FILMS FROM THE VOID is a journey through junk bins, late night revivals, under seen recesses and reject piles as we try to find forgotten gems and lesser known classics. Join us as we lose our minds sorting through the strange, the sleazy, the sincere and the slop from the past and try to make sense of it all.
I’ll be honest up front, here: the first time I watched The Sentinel, I was really tired and trying to do a million things around the house. The second time, I had kinda / sorta broken my foot and then taken some pain meds prescribed by the doctor, so I was fairly much flying by the time the movie started. Thus, my opinions on this film may or may not be grounded in any kind of reality.
That said: this is a weird, fucked up movie. It manages to be like a mix between Society and Rosemary’s Baby, yet never fully committing to a particular style. Sometimes, it’s classy as hell, but at other points, it seems sleazy and weird. The build to the end is a little weird, but the unrelenting series of odd scenes sets everything up absolutely perfectly.
The Sentinel is very much a strange picture to watch at this point in time, because so much of the cast went on to more things. In addition to golden age actors like John Carradine, Ava Gardner, José Ferrer, and Burgess Meredith, the then-unknowns who would go onto major things included lead actor Chris Sarandon, Christopher Walken, Jerry Orbach, Jeff Goldblum, and Tom Berenger. A smarter person than I once referred to the film as “the Godfather of horror movies” — because of the prescience of the casting, not the quality and lasting impact, obviously.
Unlike, say, Rosemary’s Baby, this isn’t a film which benefits from multiple viewings. Once you know the end, you really just want to get to that part. Unlike the popular saying, this is a film about the destination, not the journey. What’s weird about that is, as I said earlier — namely, that this is one weird, fucked up movie. There’s a scene with Beverly D’Angelo as one half of a lesbian couple that is legitimately disconcerting, if not outright disturbing, almost four decades on from The Sentinel’s release.
But the whole isn’t equal to the sum of its parts. For every freaked-out scene oozing with unease, there’s another three which leave you bored and — again — waiting for the end. The latter half is really engaging, but the first, wherein they set up plot and introduce characters, is just absolutely dullsville. In the second half, Sarandon’s Michael becomes an interesting, active character, but so much of his performance before that is just window dressing.
Basically, I watched this several times, and even gacked out of my brain on prescription pain medication, it wasn’t weird or interesting enough for even a giggle-filled couch watch. As much fun as those last 20 minutes are, the preceding 70 aren’t worth sitting through to get to it. Even the trailer can’t hide it.

**Problem 1**: Please output the passage of the Sentinel review from "FILMS FROM THE" up to and including "kind of reality.".
**Problem 2**:
Answer these questions from the Sentinel review:
(a) Who is named as the film's lead actor?
(b) Which actress plays one half of a lesbian couple?
(c) How many minutes come before the last 20 that the writer calls not worth sitting through?

**Records shown**:
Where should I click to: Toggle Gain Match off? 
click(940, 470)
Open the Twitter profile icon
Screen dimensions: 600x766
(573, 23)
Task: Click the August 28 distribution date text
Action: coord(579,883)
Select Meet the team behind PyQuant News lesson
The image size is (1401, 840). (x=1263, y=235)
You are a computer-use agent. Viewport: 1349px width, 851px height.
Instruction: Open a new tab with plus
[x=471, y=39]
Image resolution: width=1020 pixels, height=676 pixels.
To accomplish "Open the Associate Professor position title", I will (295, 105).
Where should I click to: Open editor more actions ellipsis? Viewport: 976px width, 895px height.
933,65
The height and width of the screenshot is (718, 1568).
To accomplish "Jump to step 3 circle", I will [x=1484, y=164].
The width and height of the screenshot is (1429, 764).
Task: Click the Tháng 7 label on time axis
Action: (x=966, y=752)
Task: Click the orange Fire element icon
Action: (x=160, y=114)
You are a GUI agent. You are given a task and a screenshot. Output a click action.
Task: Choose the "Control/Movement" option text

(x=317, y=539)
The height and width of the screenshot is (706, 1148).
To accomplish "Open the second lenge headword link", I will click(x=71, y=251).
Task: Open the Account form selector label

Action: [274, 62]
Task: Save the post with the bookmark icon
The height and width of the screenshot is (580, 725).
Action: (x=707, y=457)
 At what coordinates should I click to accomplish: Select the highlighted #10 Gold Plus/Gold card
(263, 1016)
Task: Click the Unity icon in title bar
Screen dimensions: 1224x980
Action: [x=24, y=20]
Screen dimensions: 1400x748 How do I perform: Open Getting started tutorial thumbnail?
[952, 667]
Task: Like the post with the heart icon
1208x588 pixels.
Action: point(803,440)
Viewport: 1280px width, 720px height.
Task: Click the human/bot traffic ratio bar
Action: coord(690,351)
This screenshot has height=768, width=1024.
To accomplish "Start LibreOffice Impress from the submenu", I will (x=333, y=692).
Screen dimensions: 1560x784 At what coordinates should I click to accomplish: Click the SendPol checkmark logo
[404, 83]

**Written reply 1**:
FILMS FROM THE VOID is a journey through junk bins, late night revivals, under seen recesses and reject piles as we try to find forgotten gems and lesser known classics. Join us as we lose our minds sorting through the strange, the sleazy, the sincere and the slop from the past and try to make sense of it all.
I’ll be honest up front, here: the first time I watched The Sentinel, I was really tired and trying to do a million things around the house. The second time, I had kinda / sorta broken my foot and then taken some pain meds prescribed by the doctor, so I was fairly much flying by the time the movie started. Thus, my opinions on this film may or may not be grounded in any kind of reality.

**Written reply 2**:
(a) Chris Sarandon
(b) Beverly D'Angelo
(c) 70